- _Work to be completed_
Format every line of the records below as a Markdown table with two columns, Row for the line number and Line for the text, skipping any blank lines. Omit the pictures.

- _Exercise materials_
_____

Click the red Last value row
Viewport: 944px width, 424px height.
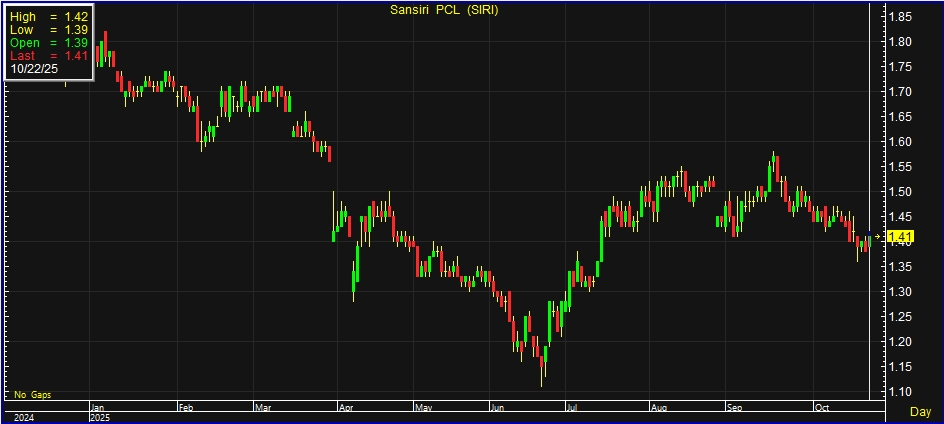coord(49,57)
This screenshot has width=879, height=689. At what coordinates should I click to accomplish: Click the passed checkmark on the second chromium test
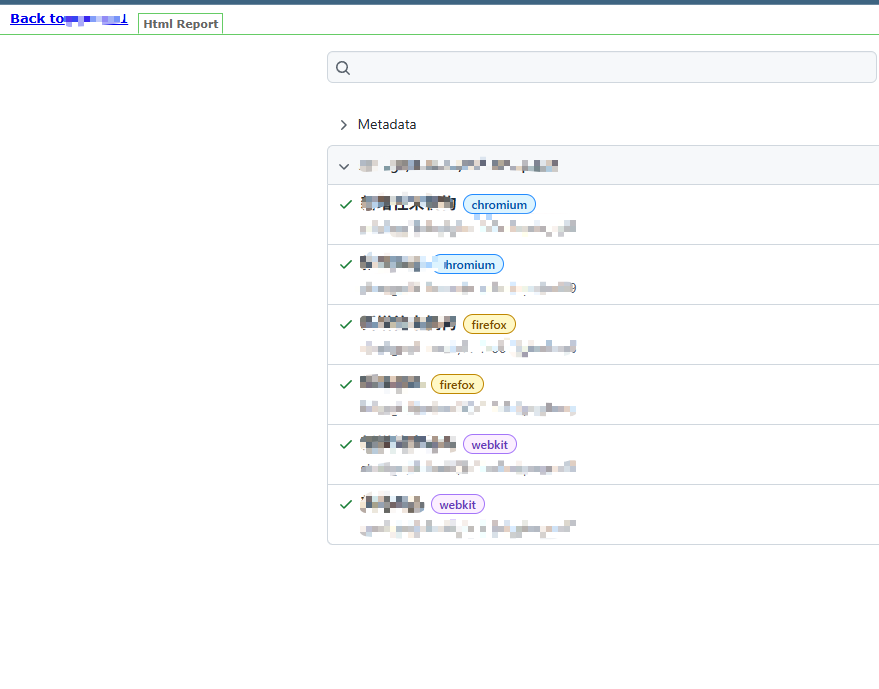click(346, 264)
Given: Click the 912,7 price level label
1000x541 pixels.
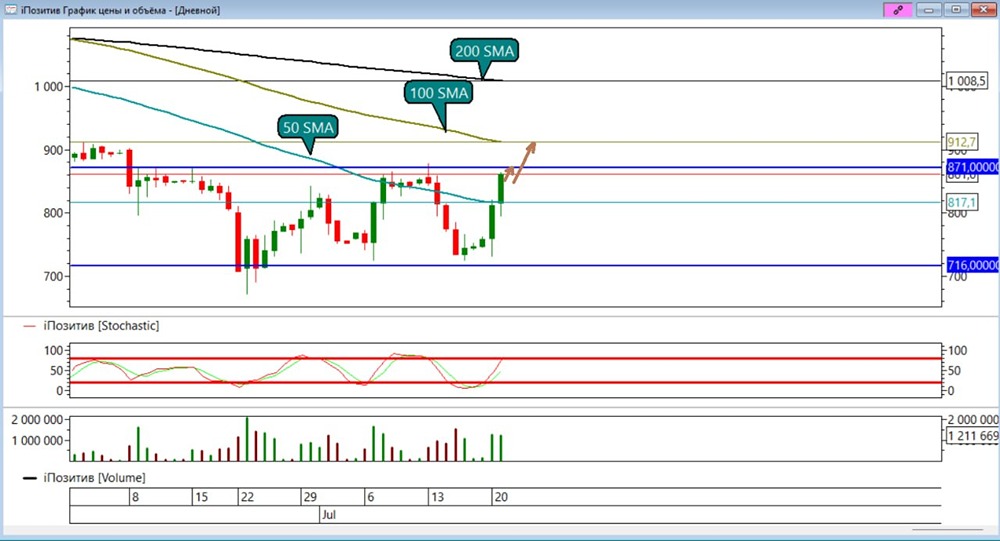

_____

- _Answer in full_
| Row | Line |
|---|---|
| 1 | Click the red Last value row |
| 2 | Viewport: 944px width, 424px height. |
| 3 | coord(49,57) |
| 4 | This screenshot has width=879, height=689. At what coordinates should I click to accomplish: Click the passed checkmark on the second chromium test |
| 5 | click(346, 264) |
| 6 | Given: Click the 912,7 price level label |
| 7 | 1000x541 pixels. |